Task statement:
Copy out, character for character, the listing lines from the one containing "You are a GUI" up to and including the one containing "click(147, 305)", and no other lines. Omit the pictures from the output.

Given information:
####################

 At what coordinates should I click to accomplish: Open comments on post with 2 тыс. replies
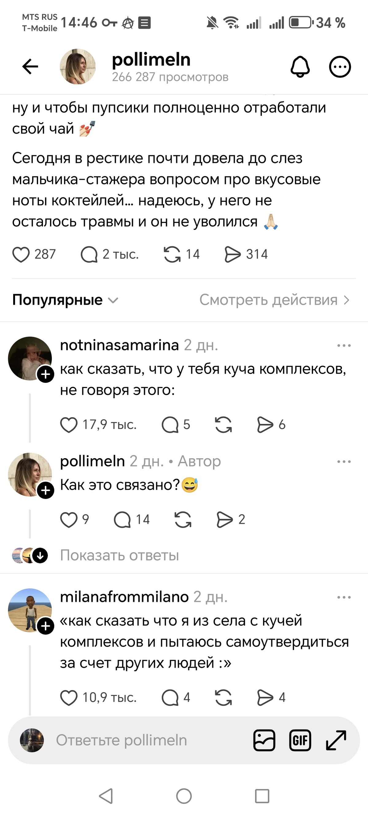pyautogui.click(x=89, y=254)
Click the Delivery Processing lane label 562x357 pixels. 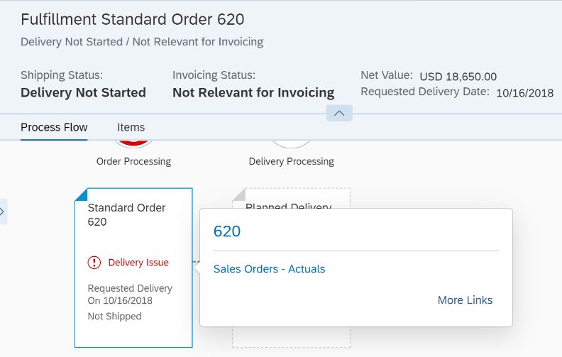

####################

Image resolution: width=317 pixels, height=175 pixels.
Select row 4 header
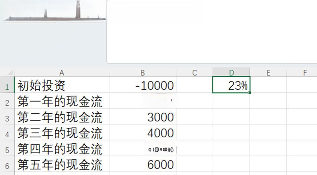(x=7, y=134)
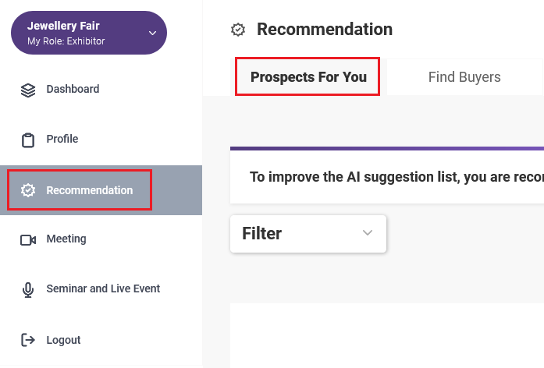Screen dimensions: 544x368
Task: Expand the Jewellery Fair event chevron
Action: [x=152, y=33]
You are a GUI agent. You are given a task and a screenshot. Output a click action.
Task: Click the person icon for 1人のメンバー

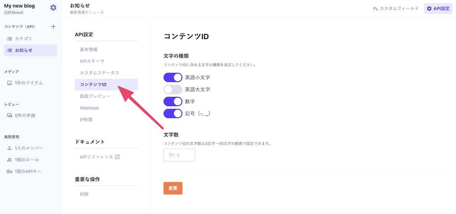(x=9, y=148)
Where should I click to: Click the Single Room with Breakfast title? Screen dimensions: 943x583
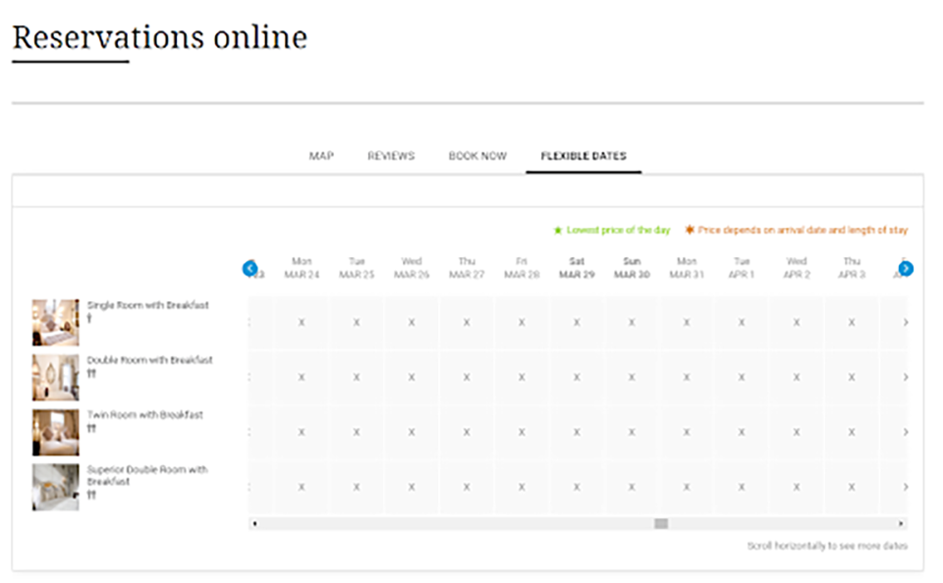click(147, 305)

####################

Reply:
You are a GUI agent. You are given a task and a screenshot. Output a click action.
Task: Click the person icon for 1人のメンバー

(x=9, y=148)
Where should I click to: Click the Single Room with Breakfast title? Screen dimensions: 943x583
click(147, 305)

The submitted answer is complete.